[Extracted data entries]
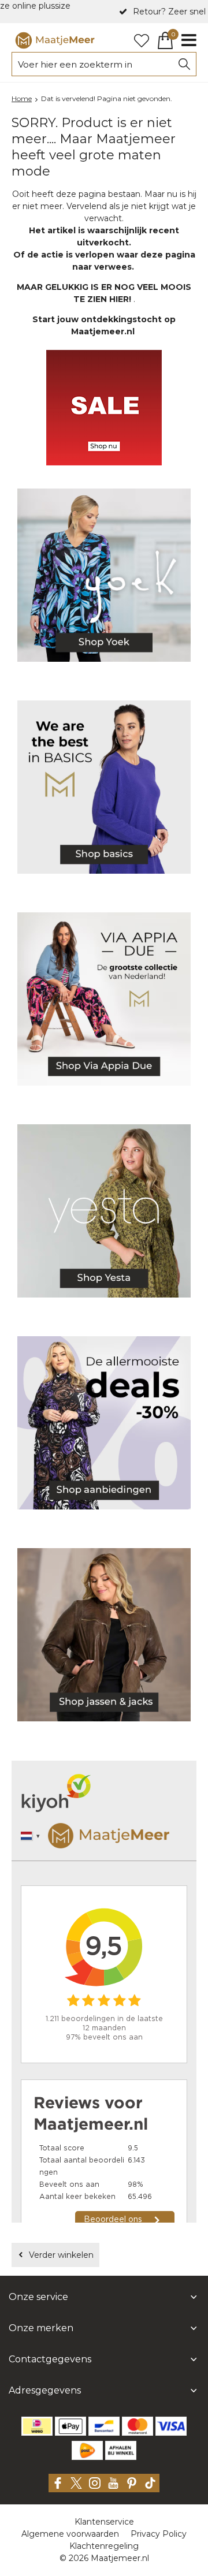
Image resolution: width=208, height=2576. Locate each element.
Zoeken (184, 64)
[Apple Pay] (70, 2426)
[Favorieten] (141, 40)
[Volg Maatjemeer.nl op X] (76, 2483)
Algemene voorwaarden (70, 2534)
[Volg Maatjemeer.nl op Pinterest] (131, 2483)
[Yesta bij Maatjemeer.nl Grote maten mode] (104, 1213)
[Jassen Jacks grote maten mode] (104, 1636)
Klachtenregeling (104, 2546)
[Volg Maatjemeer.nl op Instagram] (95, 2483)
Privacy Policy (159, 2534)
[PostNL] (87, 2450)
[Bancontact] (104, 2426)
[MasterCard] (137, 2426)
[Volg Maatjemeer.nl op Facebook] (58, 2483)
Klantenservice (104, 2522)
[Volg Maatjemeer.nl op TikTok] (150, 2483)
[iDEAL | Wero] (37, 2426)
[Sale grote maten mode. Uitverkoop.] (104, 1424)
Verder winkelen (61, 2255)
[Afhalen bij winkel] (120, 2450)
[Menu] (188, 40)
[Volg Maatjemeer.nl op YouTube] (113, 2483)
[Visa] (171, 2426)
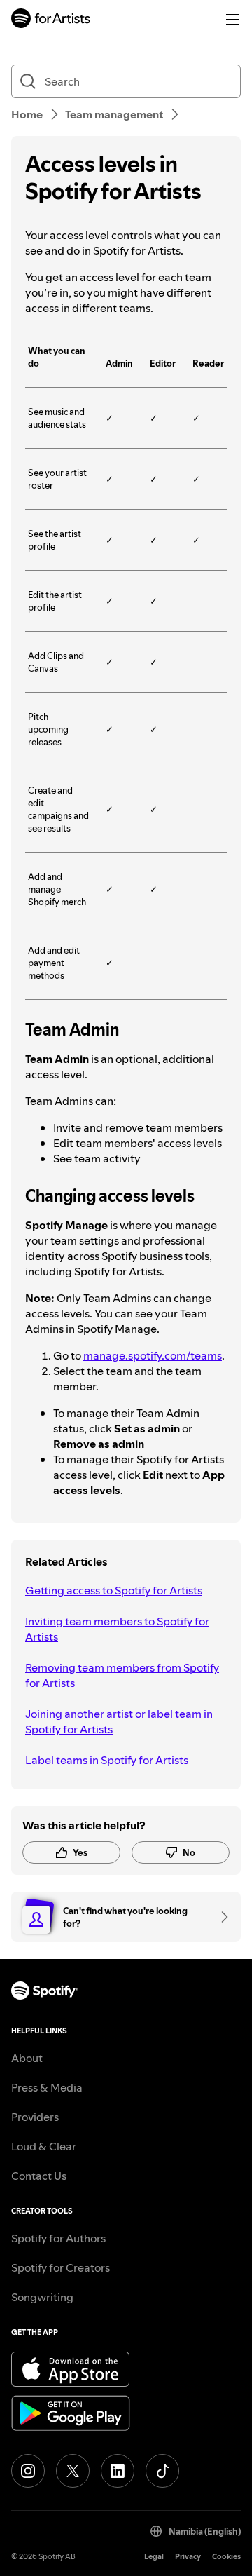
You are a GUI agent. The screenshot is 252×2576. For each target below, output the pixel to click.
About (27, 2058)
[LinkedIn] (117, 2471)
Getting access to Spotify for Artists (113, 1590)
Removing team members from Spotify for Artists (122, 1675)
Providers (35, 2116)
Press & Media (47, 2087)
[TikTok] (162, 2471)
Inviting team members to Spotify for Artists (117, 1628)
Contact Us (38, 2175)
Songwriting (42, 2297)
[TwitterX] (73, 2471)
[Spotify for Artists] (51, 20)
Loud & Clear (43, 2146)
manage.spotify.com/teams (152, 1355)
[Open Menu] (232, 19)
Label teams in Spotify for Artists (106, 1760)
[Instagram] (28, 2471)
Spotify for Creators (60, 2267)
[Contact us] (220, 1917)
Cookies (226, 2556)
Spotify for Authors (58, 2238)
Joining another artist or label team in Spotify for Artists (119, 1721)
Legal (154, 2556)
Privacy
---
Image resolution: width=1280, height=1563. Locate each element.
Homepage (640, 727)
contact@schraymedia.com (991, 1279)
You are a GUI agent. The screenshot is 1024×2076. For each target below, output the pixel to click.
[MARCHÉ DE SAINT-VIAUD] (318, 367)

## [TASK OBJECTIVE]
The lines holding the word "click" are the answer. Pull them out of the records and copy them.

## [OUTPUT OF THE EXERCISE]
You are a GUI agent. The screenshot is 252×2576. For each target below, output the pixel to click.
You are a GUI agent. The screenshot is 1024×2076. For each target below, output the pixel to click.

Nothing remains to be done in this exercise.